The self-balancing robot building is today an activity that every robot builder can perform with Arduino.  Searching in Google for self-balancing robot you can find tons of realizations, with tons of different sensors and control systems. So to build a self balancing robot is a standard task for the robot builder, like a simple home rover.

Trying  to be at least original, I though to build a self balancing robot with these goals:

  • low-low-cost
  • simple in the hardware
  • simple in the software

So I tried to build a self-balancing robot using only one sensor: a Sharp IR distance sensor e nothing else. No gyro, no accelerometer, no other sensors. All is self-built, in the DIY pure spirit.

These are the components used:

  • Plexiglass chassis
  • Wheels for servo (Boe-Bot wheels). At first time I tryied to use two trolley wheels, but without success
  • Servos modified
  • Sharp IR sensor 10-80 cm
  • Arduino 2009
  • 2 batteries pack 4×1,2V
  • some screws, jumpers etc.

We are under 100 euros, a good results concerning the cost.

This is the phase of  the chassis  building, transparent and in plexiglass. In particular, the chassis cuts has been made with a simple cutter, after the holes has been made with a drill.

The plexiglass before the cutting:

 

The chassis cutted with holes:

 

 

1st floor – the wheels (the trolley ones):

 

 

 

Here  is the robottino completed and mounted. You can see the IR Sharp sensor, upon a little arm outside the chassis. I built a robot with 3 floors, in order to study the distribution of the weight on the stability.  Actually, I didn’t  make important tests on it. On the Arduino 2009, I put a shield with the breadboard and on the breadboard an accelerometer. Now the accelerometer is not wired, but in the future, perhaps, I will use it.

 

Yasbr picture 2:

 

 

Yasbr picture 3:

 

 

Some construction detail about the robot. The control algoritm uses a PI control, a PID  where the derivative term is equal to zero. The signal coming from the IR sensor is filtered in a very simple mode. 10 values are read, then they are sorted and cancelled the ‘tails’, i.e. the 2 value littlest and 2 values biggest and with the 6 values remaining I made  the average. So there aren’t kalman filter or similar. The IR signal is enough clean to do a simple average. The sensor have a 10-80 cm range and it has a trasfer function voltage-distance similar to an hyperbole in the working range, so I tried to put it in the point of maximum sensibility, in order to obtain the maximum voltage variation compared with the distance.
At the beginning I tried to use only the P term of the PID control (only Kp different to zero). I passed many hours searching  to find the balance, but I never had a success, so I confirmed the theory that says that with the only proportional term you can obtain only some oscillations.Introducing the integral term (Ki different to zero) I obtained an immediate benefice and with some test I found the balance value.

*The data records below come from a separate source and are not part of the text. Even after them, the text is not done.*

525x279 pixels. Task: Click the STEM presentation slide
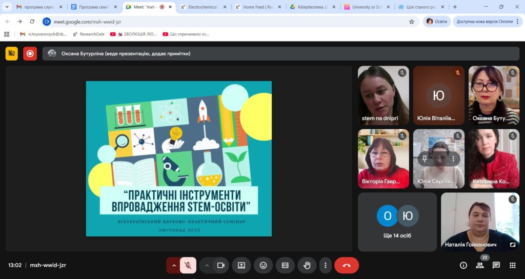click(179, 158)
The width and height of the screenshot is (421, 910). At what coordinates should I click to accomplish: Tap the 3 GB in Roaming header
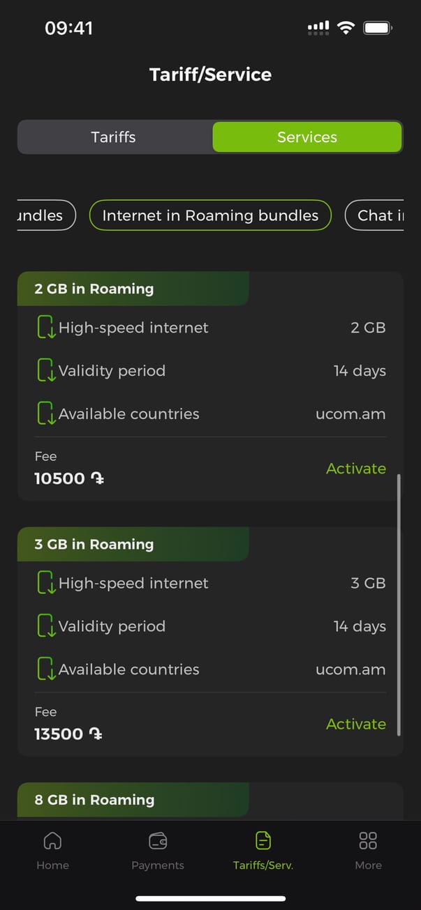tap(94, 545)
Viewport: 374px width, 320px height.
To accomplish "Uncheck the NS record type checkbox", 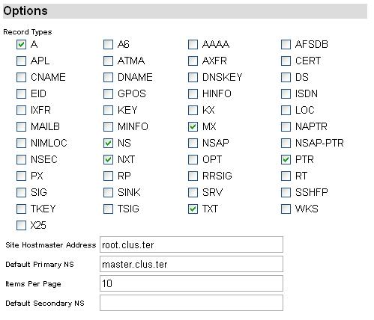I will 108,144.

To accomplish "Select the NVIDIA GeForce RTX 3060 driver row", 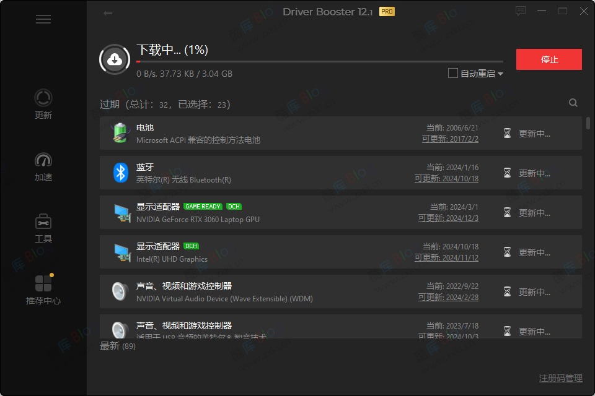I will (x=279, y=212).
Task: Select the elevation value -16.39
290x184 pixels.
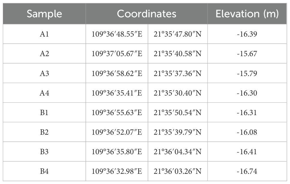Action: click(247, 34)
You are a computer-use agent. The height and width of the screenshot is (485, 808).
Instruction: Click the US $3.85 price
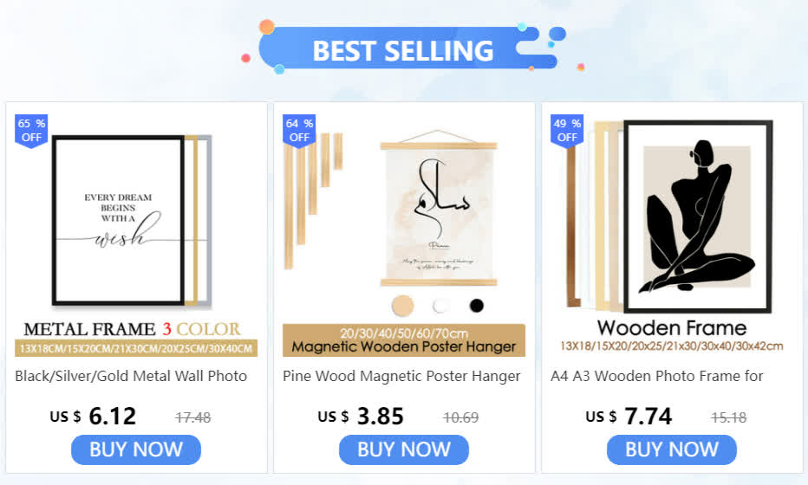[361, 416]
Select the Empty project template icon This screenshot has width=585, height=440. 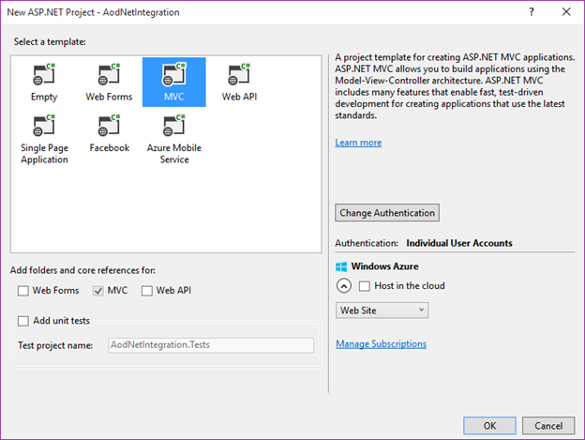(44, 76)
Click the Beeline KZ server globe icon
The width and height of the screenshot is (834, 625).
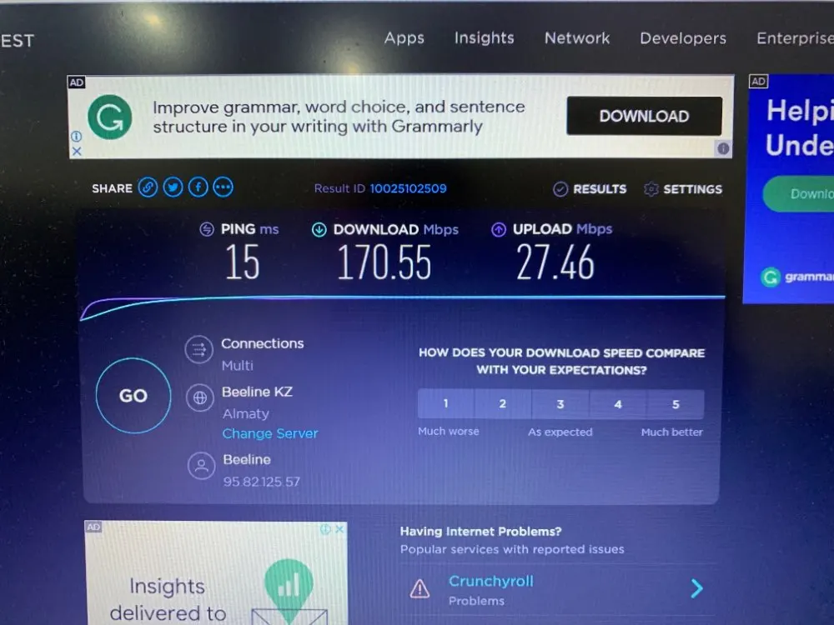(200, 398)
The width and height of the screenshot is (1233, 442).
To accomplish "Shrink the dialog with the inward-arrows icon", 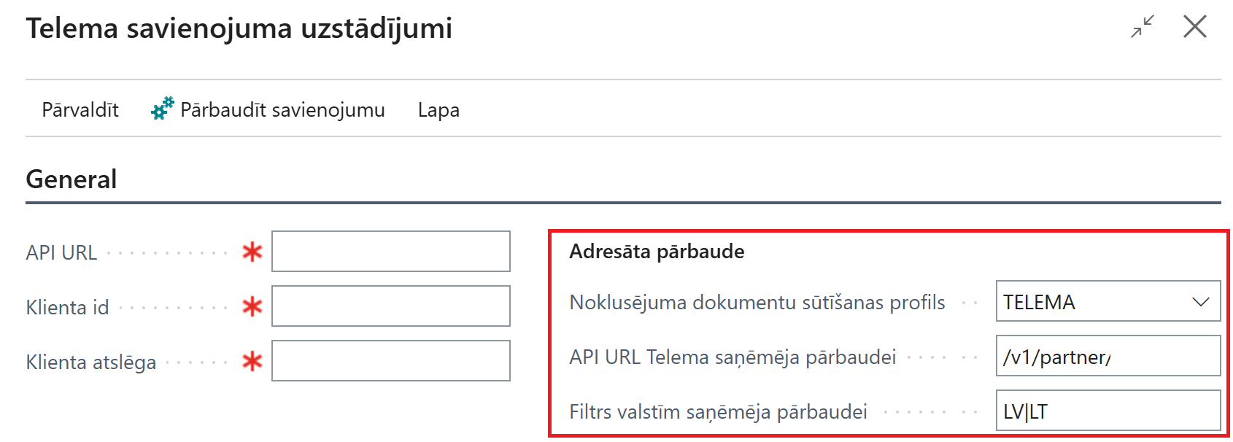I will (1143, 27).
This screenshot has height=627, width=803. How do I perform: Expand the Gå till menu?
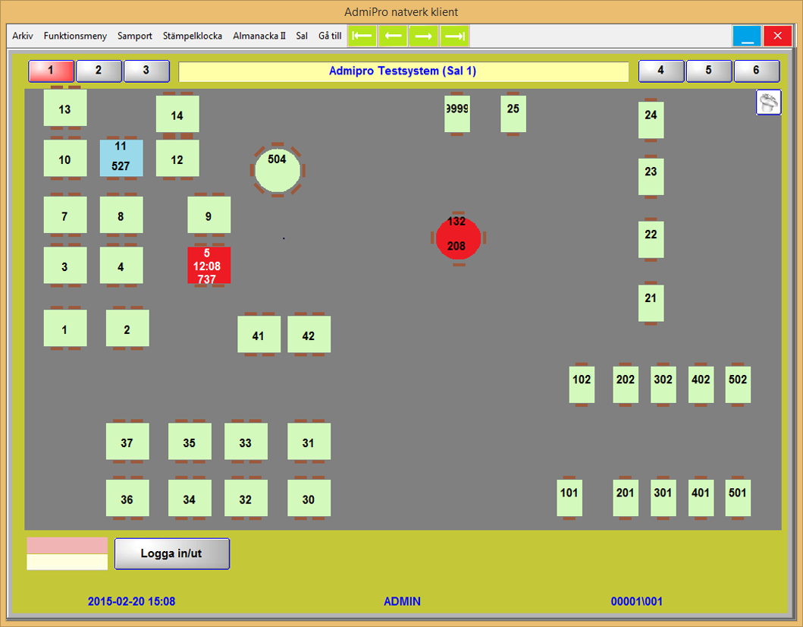pyautogui.click(x=330, y=36)
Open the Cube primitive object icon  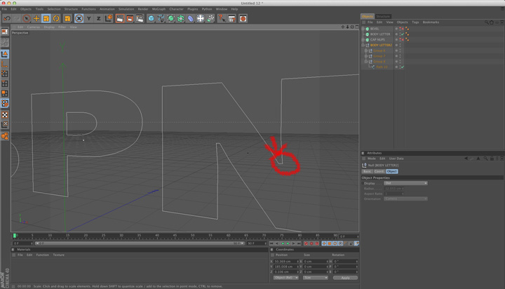[151, 18]
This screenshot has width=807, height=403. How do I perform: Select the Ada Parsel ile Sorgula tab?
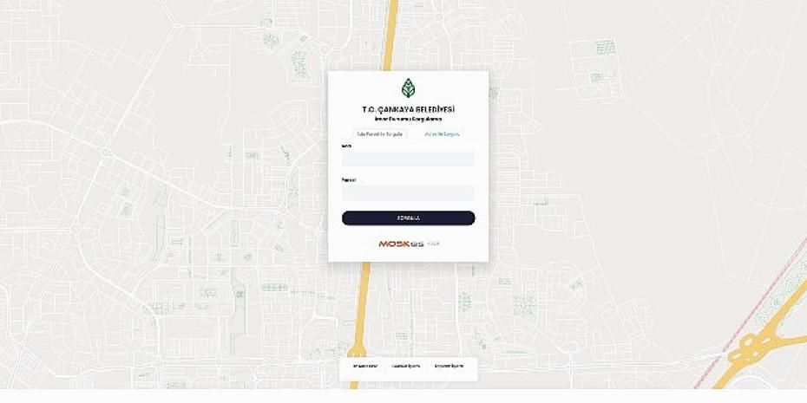click(x=380, y=133)
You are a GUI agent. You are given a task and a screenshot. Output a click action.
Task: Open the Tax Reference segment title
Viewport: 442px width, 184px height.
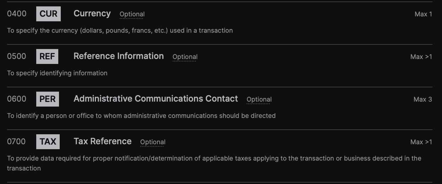point(102,141)
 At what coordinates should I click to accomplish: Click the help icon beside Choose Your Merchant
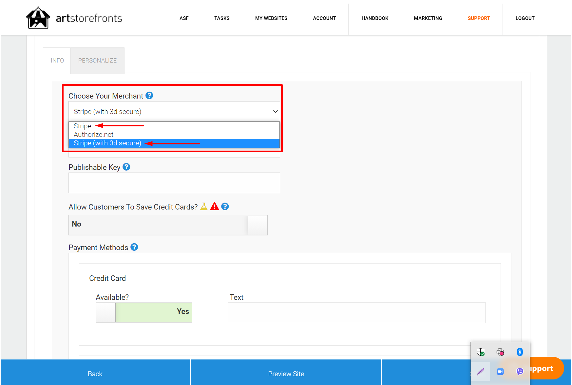[x=149, y=96]
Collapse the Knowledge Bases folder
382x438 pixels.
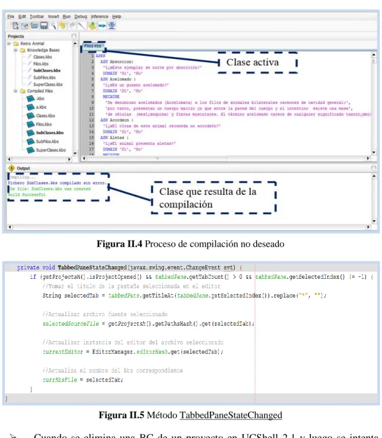(15, 51)
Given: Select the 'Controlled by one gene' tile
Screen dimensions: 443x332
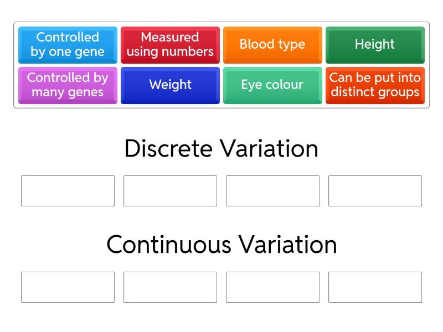Looking at the screenshot, I should (68, 45).
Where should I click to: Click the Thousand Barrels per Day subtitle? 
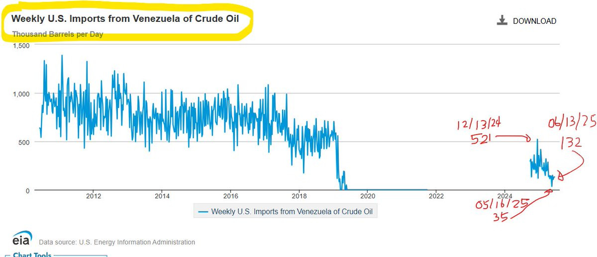(58, 34)
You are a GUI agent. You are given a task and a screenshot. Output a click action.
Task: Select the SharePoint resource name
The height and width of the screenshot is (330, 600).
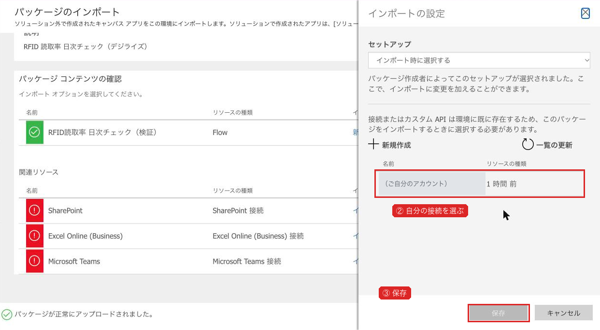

I made some attempts to introduce a disturbance (with a push) to see the rejection of the disturbance. As you can see the situation could be better, because after a few seconds the robot is in resonance, but at the end it can hold in balance. This is due to the lack of the derivative term (Kd) wich serves to limit the oscillations.

 

 

Some considerations: the robottino is extremely sensitive to the change of control coefficients. In fact, changing only 10% of the coefficients Ki and Kp, the robot can’t hold in balance. I can say that I had fortune to find a couple of correct parameters. Putting the weight of the batteries from one floor to another, I couldn’t find the right parameters for the balance. So finding the right parameters is a patience work. I think that  using only one sensor is a ‘limit’ situation in order to get the balance. So my advise is use two or more sensors!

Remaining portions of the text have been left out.